Due to my Dutch/Flemish mother tongue, I tend to associate counting (('tellen') with telling ('vertellen'), but it is interesting to hear that you also associate reading with counting.


----------



## hui

*Finnish:

*to read = _lukea _(original meaning: to count)

number =  _luku_
[the act of] reading = _luku, lukeminen
_reading [= value of a meter, e.g.] = _lukema

_


----------



## ThomasK

Thanks. I just checked in my mini-minidictionary, and found out that you also associate reading with studying (_luvut_), with scanning, with keeping/ collecting, even with a roster. And I suppose you are a real _lukutoukka_, a reading caterpillar, more commonly known as a bookworm... Or am I mistaken?


----------



## apmoy70

In Modern Greek the verb is «διαβάζω» (ðia'vazo), the Byzantine "edition" of the Classical verb «διαβιβάζω» (dĭăbĭ'bāzō)--> lit. _pass through_ (compound; prefix and preposition «διὰ» (dī'ă)--> _through, throughout_ + rare verb -mostly used in compounds- «βιβάζω» (bĭ'bāzō)--> _cause to go_, PIE base *gʷem-/*gʷeh₂-, _to go, come_). 
«Διαβάζω» has the meaning of _silently passing through the written passage I have before me_.
In the Ancient language, the verb for reading was «ἀναγιγνώσκω» (ănăgĭ'gnōskō)--> _to perceive, recognise, acknowledge_ (compound; prefix and preposition «ἀνὰ» (ā'nă)--> _up, on, upon, throughout, again_ + verb «γιγνώσκω» (gĭ'gnōskō)--> _to come to know, perceive, know by observation_, PIE base *gno-, _to know_). 
In the Modern language with «αναγιγνώσκω» (anaji'ɣnosko) or the colloquiallism «αναγνώνω» (ana'ɣnono), one _reads aloud before an audience_.


----------



## jazyk

In Portuguese: ler, from Latin legere, which also meant to collect, to harvest, to select, to choose, to steal, to look at. _Ler _in Portuguese only means _to read_.


----------



## ThomasK

Thanks, both of you !

Greek reminds me of our _diagonaal lezen_, _overlopen_/ _overzien_, sometimes _doorlopen_, maybe _look up/ opzoeken. _
The associations or extra (but former, I understand ?) meanings I read are quite intriguing: even to choose and to steal !


----------



## bibax

The Latin verb *legere* (lego, lectum) is a base verb for verbs like _to collect_ and _to elect_. I should say that the basic meaning of this verb is _to take_.

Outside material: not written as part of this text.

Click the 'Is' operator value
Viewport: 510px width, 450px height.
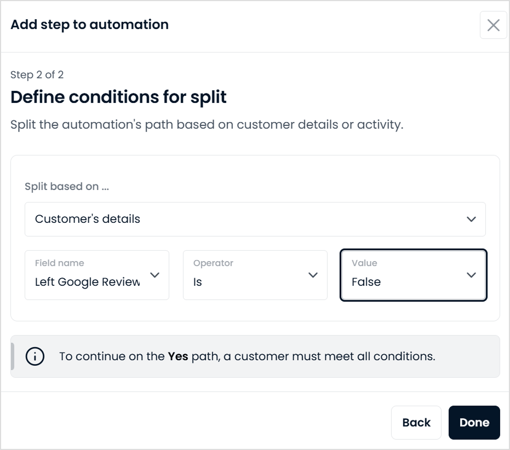tap(197, 282)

The meaning _to steal_ is rather special, mostly in a religious context - sacrilegium, _sacrilege_.

Another metaphorical meaning of this verb: oram legere = lit. to collect (places of) the coast = to sail along the coast.

Finally, legere = to read, i.e. to take/collect the letters/information from a book.
Quite a new meaning (2,500 years or so).


----------



## ThomasK

That's great information, and new to me. I did know the word _sacrilegium_ but I did not know it referred to _legere_. And I should have known there is a link with _election_ and _collection_. Thanks a lot!

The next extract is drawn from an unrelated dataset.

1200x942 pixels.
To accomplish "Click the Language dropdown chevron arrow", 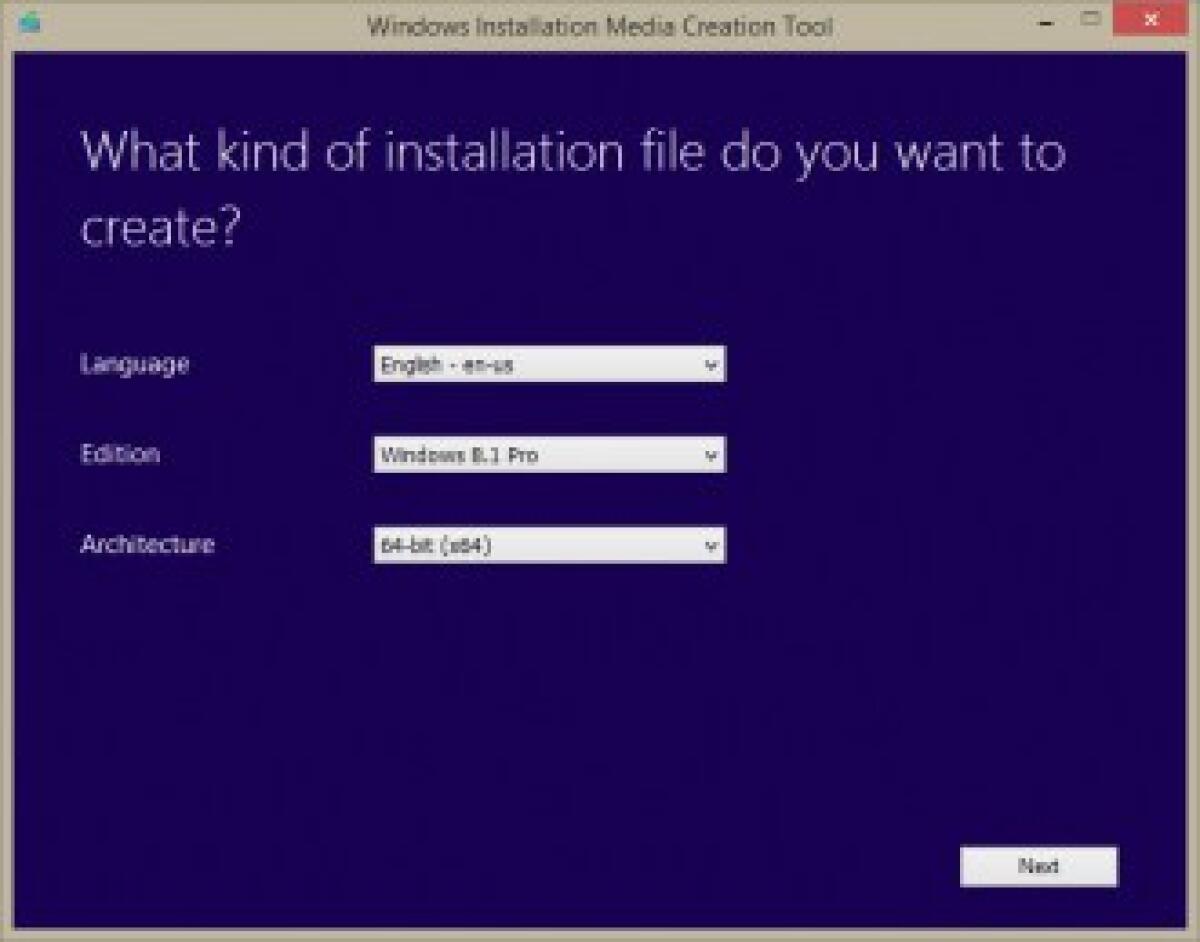I will tap(711, 364).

By the way: do you think taking is the basic meaning? Of course collecting and taking resemble one another, that is true...


----------



## francisgranada

Other words that are linked to _legere_ are _intelligent, __intellectual, election, collection, lecture, lector, lection ..._


----------



## ThomasK

Never thought of that, but yes: _inter-legere_, superior knowledge, I now read at etymonline.org.


----------



## itreius

BCS

*čitati* imperfective  < PIE _*kweyt_ (Sanskrit _cetati_ to perceive)
*pročitati* perfective
*očitati* _~make a reading of something_
*učitati* _~to load data_
and some other forms such as iščitati (imperf. iščitavati)

It's not related with the word for _account_, which is _račun_ (comes from Latin _ratio_), or with the word for collecting - _sakupiti_ (sa + kupiti - to buy; < Gothic kaupjan).


----------



## francisgranada

itreius said:


> BCS ... It's not related with the word for _account ..._


 
Slovak

*čítať* - to read (imperfective) 
*prečítať* - to read (perfective)

But:
*počítať* - to count
_*pričítať*_ - to add to (in mathematics)
_*odčítať*_ - to substract (in mathematics)
_*sčítať*_ - to summarize
_*počítač*_ - calculator, computer

And:
_*číslo*_ - number (I'm not sure about the etymology)

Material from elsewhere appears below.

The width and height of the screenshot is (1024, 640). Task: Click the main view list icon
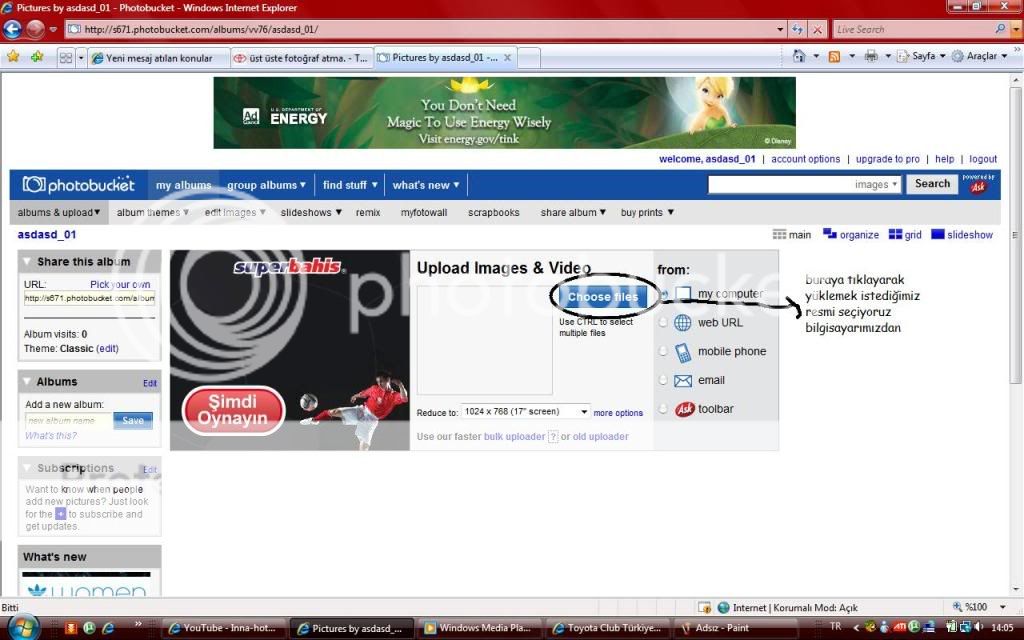pyautogui.click(x=780, y=235)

(in Slovak, the connection between _read_ and _count_ is evident)


----------



## Rallino

In Turkish

To read = *okumak.* It doesn't have anything to do with 'to count'. However, this verb is also used to mean 'to study at school/university'.

So, if someone asks: "Ne okuyorsun?" (lit. What are you reading?), it can be (a) _What book are you reading these days?_ or (b) _What do you study at university? / What's your major at university?_


----------



## francisgranada

jazyk said:


> In Portuguese: ler, from Latin legere, which also meant to collect, to harvest, to select, to choose, to steal, to look at. _Ler _in Portuguese only means _to read_.


 
This is valid also for other Romance languages, e.g. Spanish _leer_, Italian _leggere_, French _lire_ .... etc.


----------



## ThomasK

Would you know more about the origin of your word okumak, Rallino? It reminds me of the English use of read in something, like, he is reading law at university, or some similar expression. I find this: 




> Reading law is the method by which persons in common law countries, particularly the United States, entered the legal profession before the advent of law schools. This usage specifically refers to a means of entering the profession (although in England it is still customary to say that a university undergraduate is "reading" a course, which may be law or any other).


 
I am amazed at the different meanings _legere_ can have, but I am not aware of that variation in French, I must say.


----------



## DenisBiH

itreius said:


> It's not related with the word for _account_, which is _račun_ (comes from Latin _ratio_), or with the word for collecting - _sakupiti_ (sa + kupiti - to buy; < Gothic kaupjan).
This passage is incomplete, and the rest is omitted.